So the book is set in the 1300s as the Plague reaches England for the first time, and follows a disparate group of travellers who find themselves thrown together by chance, all of them with something they want to hide, but finding safety in numbers. Most of them make a living on the road, buying and selling or entertaining for their living, two musicians, a dealer in relics, a storyteller and a magician, excepting a young couple, expecting their first child, who are plainly not suited to the demands of medieval travel. And with them a young girl, marked out by her white hair and translucent skin, who reads runes and tells fortunes, and sits unassumingly in the background of their little band, watching and listening, searching for the chinks in everyone's armour. They begin travelling between fairs to earn money until the first rumours of the plague mean that they prefer to avoid contact with towns and try to fend for themselves, living off the land. They become more mutually dependent, sharing skills and resources. Their fear of the pursuing illness is intensified by the growing feeling that they are being hunted by a lone wolf that they hear howling at night near their camp. The scene is set for a gradual cranking up of the tension between the characters, they turn on each other and a series of horrific events overtake them but they seem set on a path that they cannot escape.

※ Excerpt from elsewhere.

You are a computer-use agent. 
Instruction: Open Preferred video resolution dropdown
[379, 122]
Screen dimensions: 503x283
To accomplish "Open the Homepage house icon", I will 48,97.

It is clever and fast paced and gives you just enough clues that you think you know what is going on. The background research is impressive and the historical detail convincing, the lives and concerns of ordinary people, the dominant role of the church in their existence. The ignorance and superstition that pervades the society is quite chilling. It all fits together very neatly and creates an enthralling atmosphere. The characters are all convincing and interesting; a little like the Canterbury Tales as they sit around their fire they all tell stories that give nothing direct away about themselves and yet with hindsight are very revealing. And yet it is almost because they are all hiding their own little secret that makes them more forgiving of the flaws of their travelling companions, but you do feel they are bound together by genuine friendship.

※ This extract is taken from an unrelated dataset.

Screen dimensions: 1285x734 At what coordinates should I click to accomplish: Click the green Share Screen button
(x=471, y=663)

It was a good book, thoroughly engaging, but, without giving anything away, the ending left me with too much to be assumed or guessed at. I needed more explanation of what was driving the mystery, there was too much of a sense of these characters being the victims of random events, their 'lies' did not drive the story, did not seem to be integral to it. I think I will be making an ad hoc search for a copy with the lost chapter just to satisfy my curiosity, but I am put off reading her book 'The Owl Killers' because she has done the same thing again and I am not in the mood to be cheated twice.
sounds an intriguing book, but i agree, it's not satisfying to feel you've been short changed in the story...
ReplyDeleteHi so bit of a longshot but other than an archived version on the karen maitland official web page this page is one of the only sources that mentions the lost chapter.did u ever find a version wit it in as i have a copy that the isbn points towards it being the version that should have the lost chapter but i can not see additional content.